I was doing something like this but not working:
#!/bin/sh
store_path=/somepath/hourly/
sudo zcat -f /var/log/nginx/access.log* | sudo goaccess -o $store_path`date +%F`.html --log-format='%h %^[%d:%t %^] \"%v\" \"%r\" %s %b \"%R\" \"%u\"' --date-format=%d/%b/%Y --time-format=%T
Then with this the cron runs just fine:
#!/bin/sh
store_path=/somepath/hourly/
sudo zcat -f /var/log/nginx/access.log* > $store_path`date +%F`.log
goaccess -f $store_path`date +%F`.log -o $store_path`date +%F`.html --log-format='%h %^[%d:%t %^] \"%v\" \"%r\" %s %b \"%R\" \"%u\"' --date-format=%d/%b/%Y --time-format=%T
What is the meaning of -
here that could be causing this?
@unmec the single dash is appended to the command line to let GoAccess know that it should read from the pipe.

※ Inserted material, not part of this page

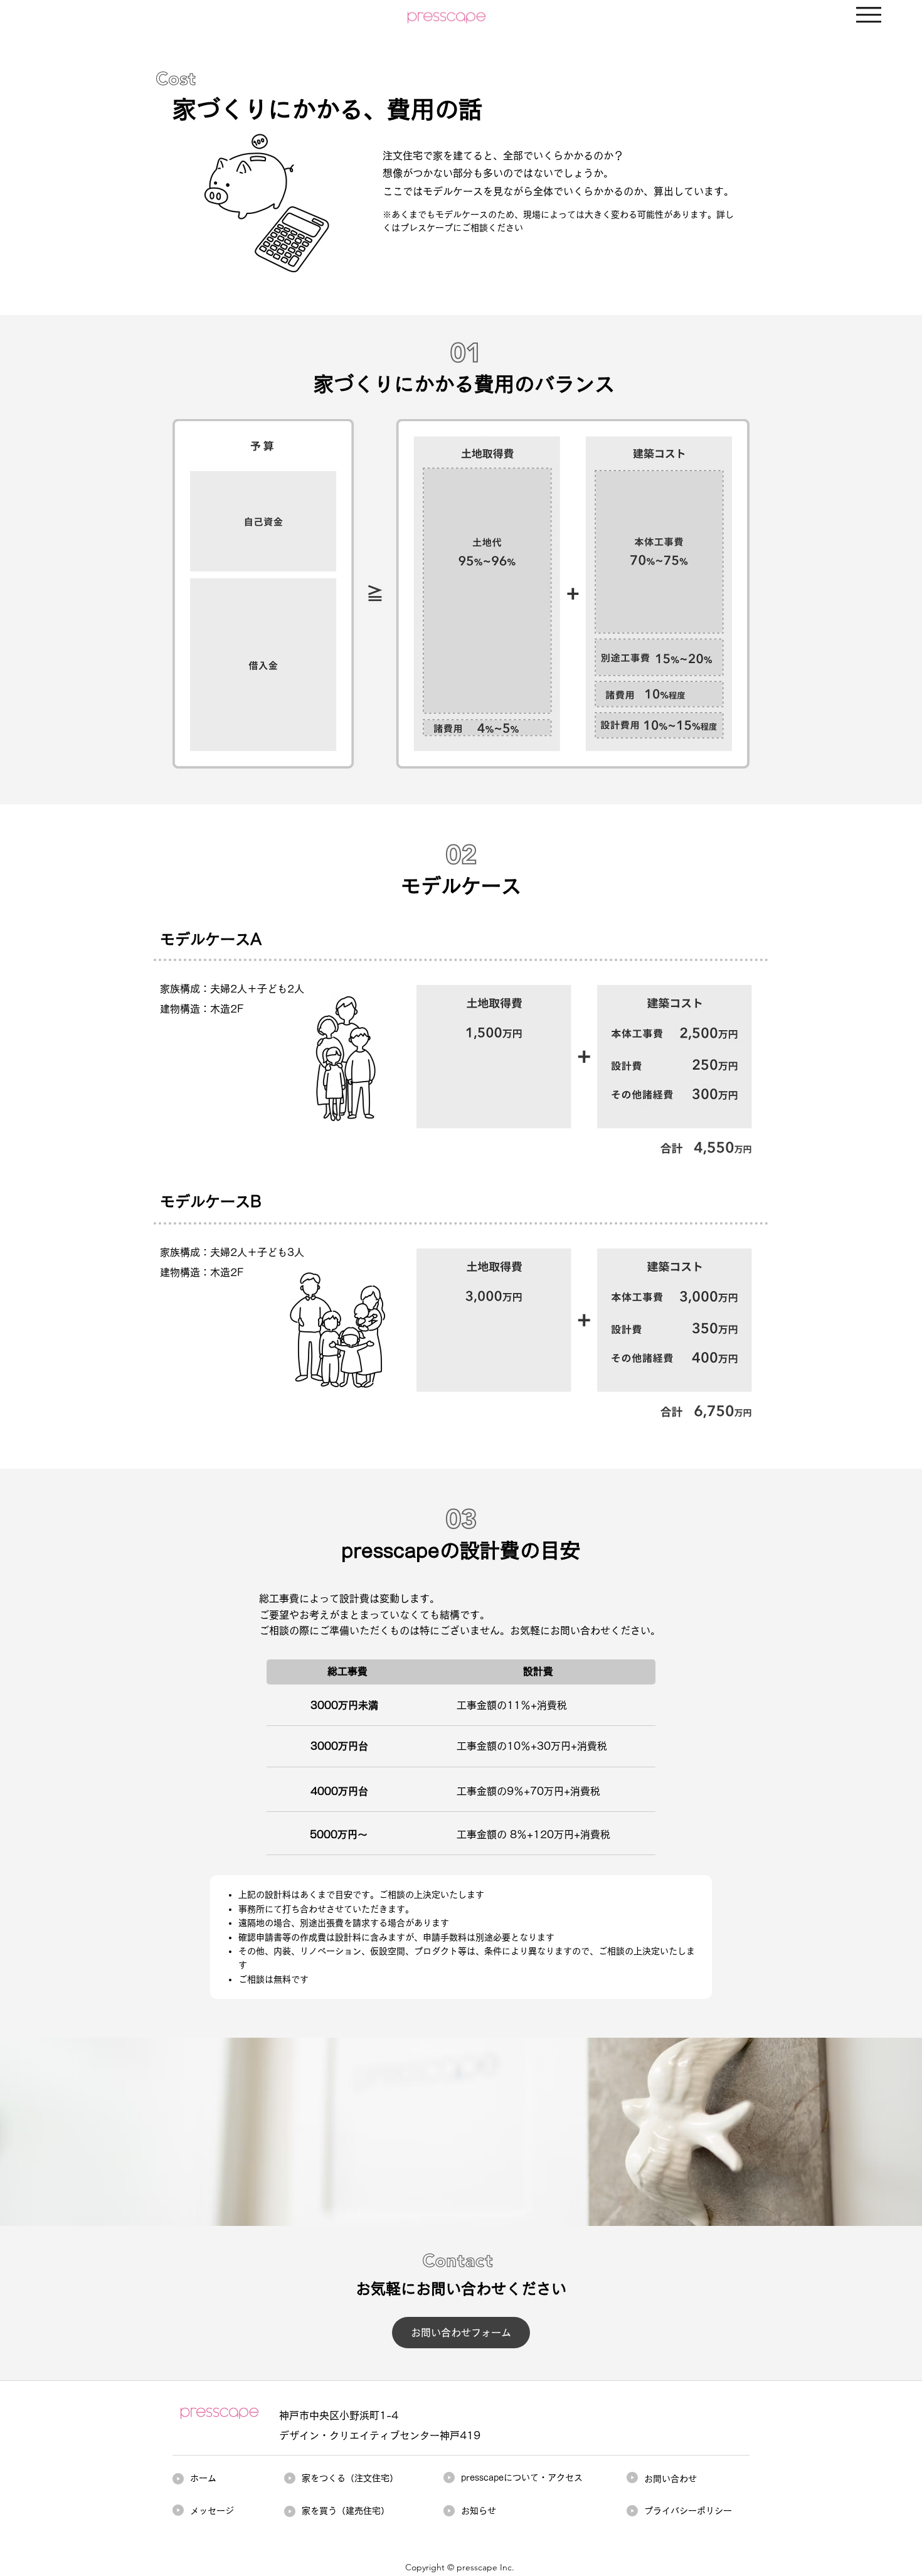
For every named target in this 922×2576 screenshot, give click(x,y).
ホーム (203, 2478)
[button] (868, 15)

@allinurl Thanks for the explanation, I am wiser now! ;-)
Hello.
I setted up a realtime html page in which i want to display all the data from all the access logs created by nginx (not just the latest file.)

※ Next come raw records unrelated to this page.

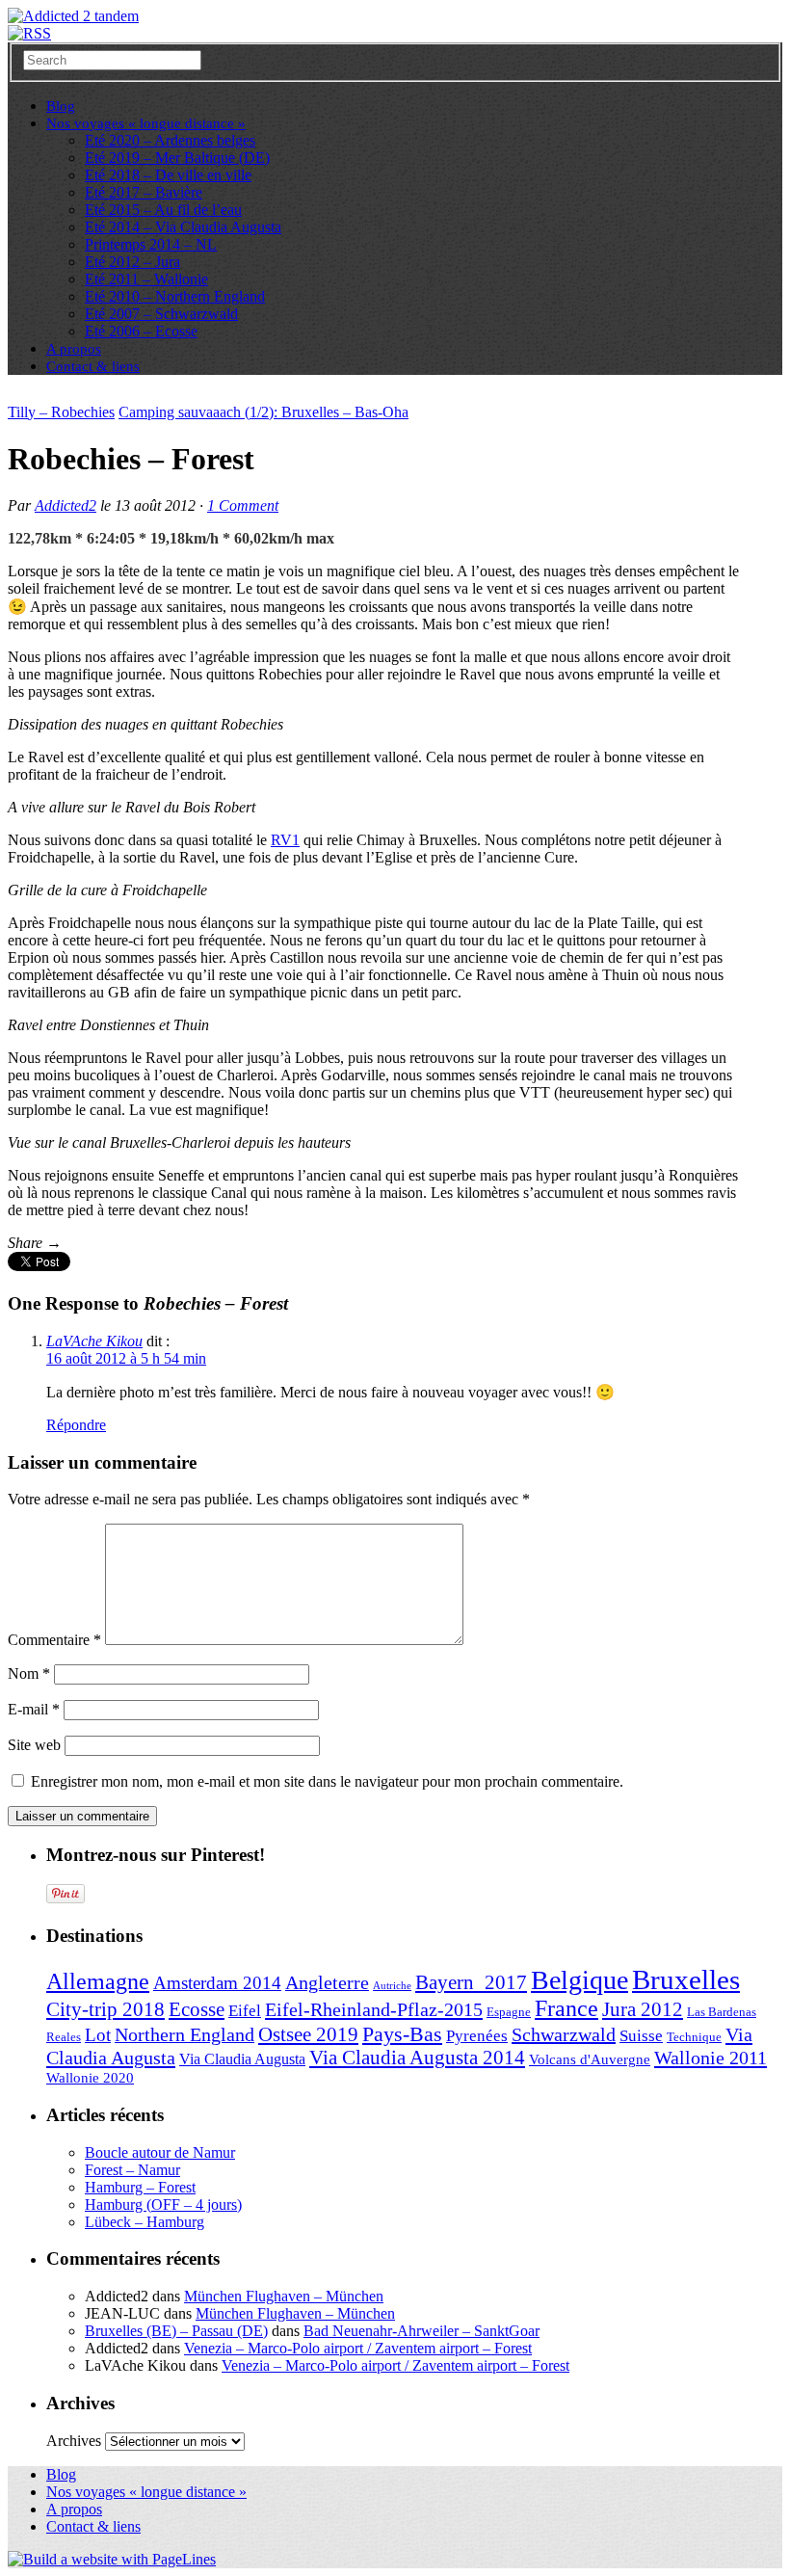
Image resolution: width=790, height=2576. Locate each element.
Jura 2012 (642, 2009)
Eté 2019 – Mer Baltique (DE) (177, 157)
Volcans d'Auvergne (589, 2059)
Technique (694, 2037)
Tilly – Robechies (61, 412)
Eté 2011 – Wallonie (146, 279)
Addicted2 (65, 505)
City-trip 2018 (105, 2009)
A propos (74, 2509)
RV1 (285, 840)
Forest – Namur (132, 2170)
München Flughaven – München (283, 2296)
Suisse (641, 2036)
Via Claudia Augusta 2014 (417, 2057)
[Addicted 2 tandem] (73, 16)
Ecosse (196, 2009)
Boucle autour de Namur (160, 2152)
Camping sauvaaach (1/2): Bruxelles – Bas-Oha (263, 412)
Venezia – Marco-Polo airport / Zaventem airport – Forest (358, 2348)
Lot (98, 2035)
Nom (29, 1673)
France (566, 2008)
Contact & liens (93, 366)
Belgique (579, 1980)
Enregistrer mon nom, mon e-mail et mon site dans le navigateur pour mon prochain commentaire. (327, 1781)
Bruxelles (686, 1979)
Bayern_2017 (471, 1982)
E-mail (34, 1709)
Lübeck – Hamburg (144, 2222)
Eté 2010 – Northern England (175, 296)
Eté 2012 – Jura (132, 261)
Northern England (184, 2034)
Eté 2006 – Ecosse (141, 331)
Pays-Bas (402, 2034)
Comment (242, 505)
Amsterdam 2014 (217, 1983)
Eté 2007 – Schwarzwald (161, 313)
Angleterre (327, 1982)
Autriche (392, 1985)
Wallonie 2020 (90, 2077)
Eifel (244, 2011)
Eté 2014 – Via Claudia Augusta (183, 227)
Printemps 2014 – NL (151, 244)
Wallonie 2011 (710, 2057)
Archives (73, 2440)
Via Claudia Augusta (242, 2059)
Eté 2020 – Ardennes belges (170, 140)
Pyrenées (477, 2036)
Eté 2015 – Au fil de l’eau (163, 209)
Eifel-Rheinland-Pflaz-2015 (374, 2009)
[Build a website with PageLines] (112, 2559)
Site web (34, 1745)
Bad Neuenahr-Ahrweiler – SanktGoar (421, 2331)
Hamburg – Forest (140, 2187)
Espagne (509, 2012)
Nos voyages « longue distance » (146, 123)
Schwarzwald (564, 2034)
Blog (61, 2474)
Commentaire (54, 1640)
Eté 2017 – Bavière (143, 192)
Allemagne (97, 1981)
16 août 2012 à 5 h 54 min (126, 1358)
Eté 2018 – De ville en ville (168, 175)
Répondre (76, 1425)
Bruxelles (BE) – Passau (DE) (176, 2331)
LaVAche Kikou (94, 1341)
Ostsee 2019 (308, 2034)
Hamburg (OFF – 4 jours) (163, 2204)
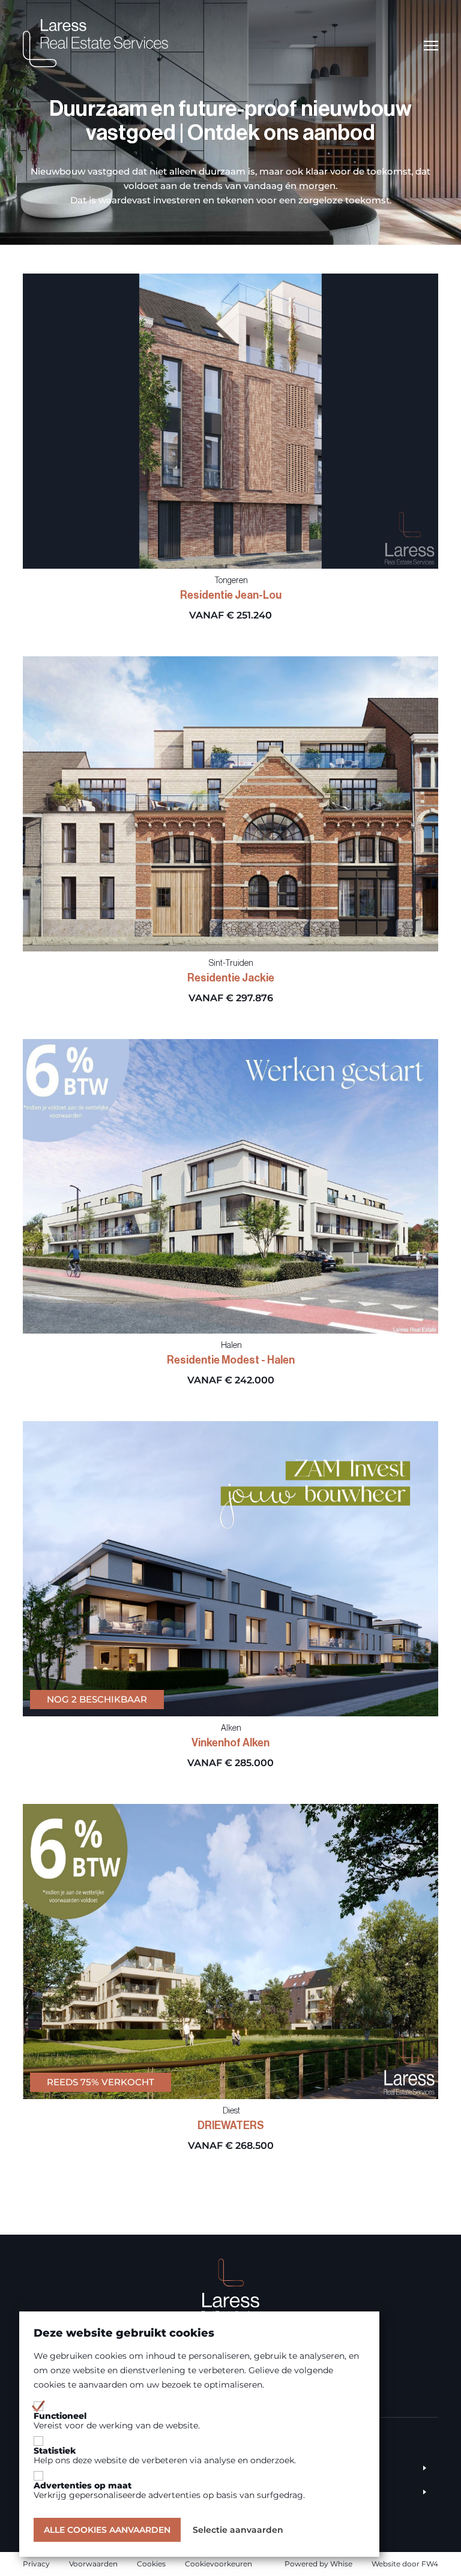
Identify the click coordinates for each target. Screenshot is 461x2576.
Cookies (151, 2563)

I run a simple script that runs this command at startup using crontables so the daemon is always running and i can just open the page and check the data.
At the moment i'm using this command to read only data from the access.log file:
sudo goaccess -f /var/log/nginx/access.log -o /var/www/nginx_monitor/index.html --log-format=COMBINED --real-time-html --ws-url=ws://*****IP*****:7890 --ignore-crawlers --daemonize
This is what i wanted to run, the main difference is the capability to read from all logs matching the [access.log] pattern so all access.log files, even access.log.1 or access.log.2.gz get readen: `sudo zcat -f /var/log/nginx/access.log | sudo goaccess -o /var/www/nginx_monitor/index.html --log-format=COMBINED --real-time-html --ws-url=ws://IP:7890 --ignore-crawlers --daemonize`
I have several problems with the second script, data isn't even read unless i run the command again, and it won't update in real time. Why?